_PASSAGE PROVIDED_
┄┄┄┄┄┄┄┄┄┄

Maybe the US should do a debt swap 10 years from now. China wipes the debt slate clean and Taiwan gets thrown to the dragons
United Nations (AFP) Dec 11, 2003
Chinese Premier Wen Jiabao warned that Beijing would not allow Taiwan to use democratic aspirations as a cover for separatism, after arriving Sunday in the United States where he met with UN Secretary General Kofi Annan

Wen, during his three-day official visit to the United States, is to seek assurances from the administration of US President George W. Bush that Washington will rein in Taiwan, viewed by China as a renegade province, the Chinese news agency Xinhua said.

The Chinese premier's arrival in New York came two days after Taiwan's President Chen Shui-bian announced he would hold a referendum critical of China's missile threat to the island -- which Beijing views as a renegade province -- next March.

President George W. Bush is due to welcome Wen at the White House on Tuesday, with both sides hoping common interests on issues like North Korea will trump gaping divisions over the nationalist island, weapons proliferation and trade.

However, Washington has yet to publicly condemn Chen's decision on the Taiwan referendum.

Wen, asked Sunday about the referendum, said mainland China understood "the aspiration of the people in Taiwan for democracy."

"However, the essence of the problem now is that the separatist forces within the Taiwan authorities attempt to use democracy only as a cover to split Taiwan away from China and this is what we will never tolerate," Wen was quoted by Xinhua as saying.

┄┄┄┄┄┄┄┄┄┄

_RECORDS PROVIDED_
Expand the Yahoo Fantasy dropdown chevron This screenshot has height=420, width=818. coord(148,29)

┄┄┄┄┄┄┄┄┄┄

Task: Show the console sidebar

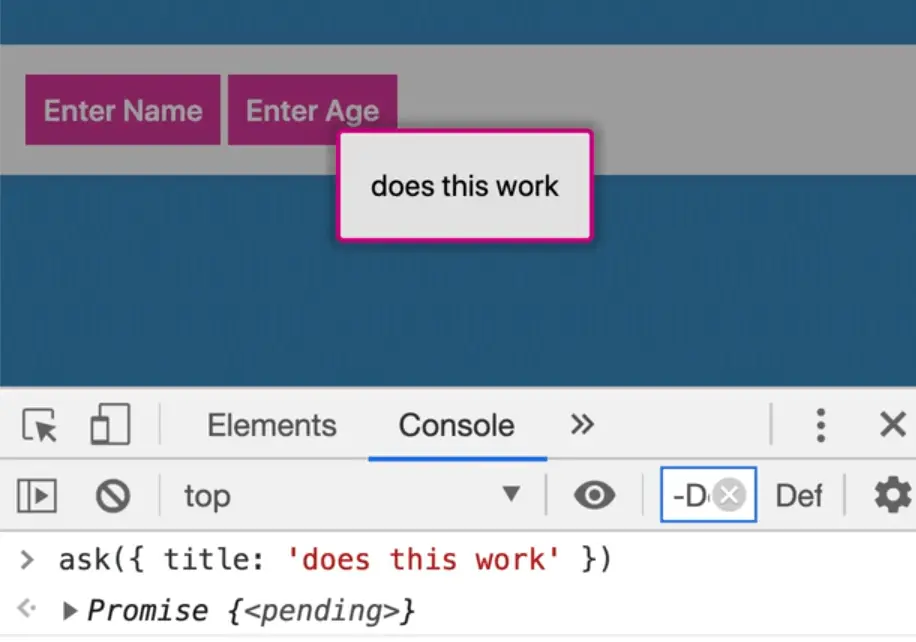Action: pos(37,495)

┄┄┄┄┄┄┄┄┄┄

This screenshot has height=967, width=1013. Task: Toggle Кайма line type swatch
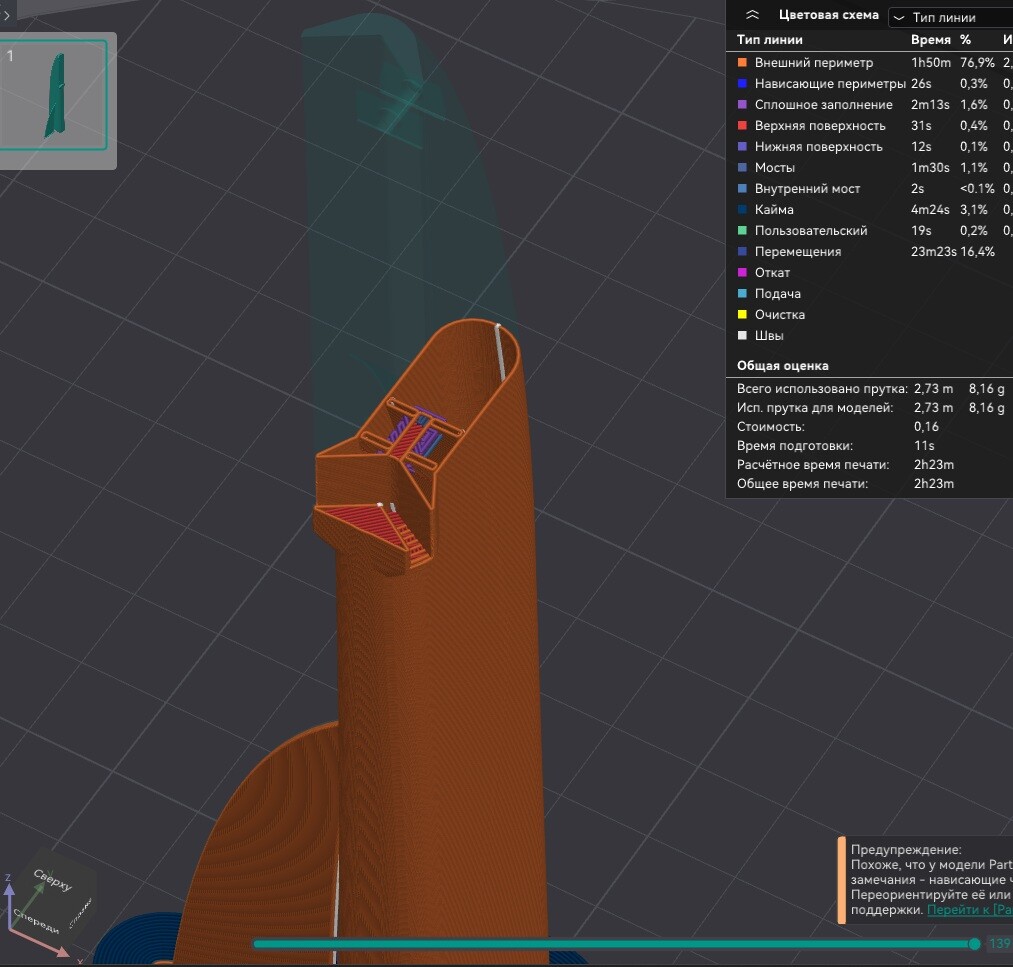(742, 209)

┄┄┄┄┄┄┄┄┄┄

_CHALLENGE_
Continue the news report on Chinese Premier Wen Jiabao's visit to the United States and the Taiwan referendum, starting after its final sentence.

_REPLY TO THE TASK_
Meanwhile, during Sunday's meeting at UN headquarters, Wen and Annan "had a very constructive and stimulating conversation," the United Nations chief said.

Annan said that discussions had focused on China-UN relations, Iraq , the Korean Peninsula and efforts to contain AIDS /HIV .

"We also agreed to continue our cooperation," he said, noting talks by the two on UN reform and the need to strengthen the organization to "make it effective and more responsive to the challenges of our time."

"I was also very, very pleased to be able to thank him for the very strong support, economic, material, financial and otherwise, that China is providing to the African continent," Annan said.

Wen's visit is part of a four-nation tour which will also take him to Canada, Mexico and Ethiopia. On the three-day US leg Wen will visit Washington and Boston as well as New York, diplomatic Chinese sources said.

Asked how Taiwan's announcement that it intends to hold a referendum would complicate Asian issues and affairs, Annan replied: "All differences will be settled politically ... We maintain the One China Policy and the need to resolve all issues peacefully."

On Friday, US Secretary of State Colin Powell for his part commenting on Taiwan said: "We remain totally committed to our one-China policy founded on the three communiques and the Taiwan Relations Act," in remarks clearly directed towards Beijing.

"We do not support independence for Taiwan."

Beijing has condemned the referendum as one step closer to the plebiscite on independence it has warned could trigger an invasion to reunify Taiwan with the mainland.

Analysts say Washington is unlikely to alter its formula for Taiwan policy. Opposing both independence and any Chinese military designs on the island, the US president is bound by law to offer the means of self defense.

"The current position is the best strategic position ... (the administration) doesn't need a crisis over Taiwan in an election year," said John Gershman of the Foreign Policy in Focus think tank, referring to the US presidential election in 2004.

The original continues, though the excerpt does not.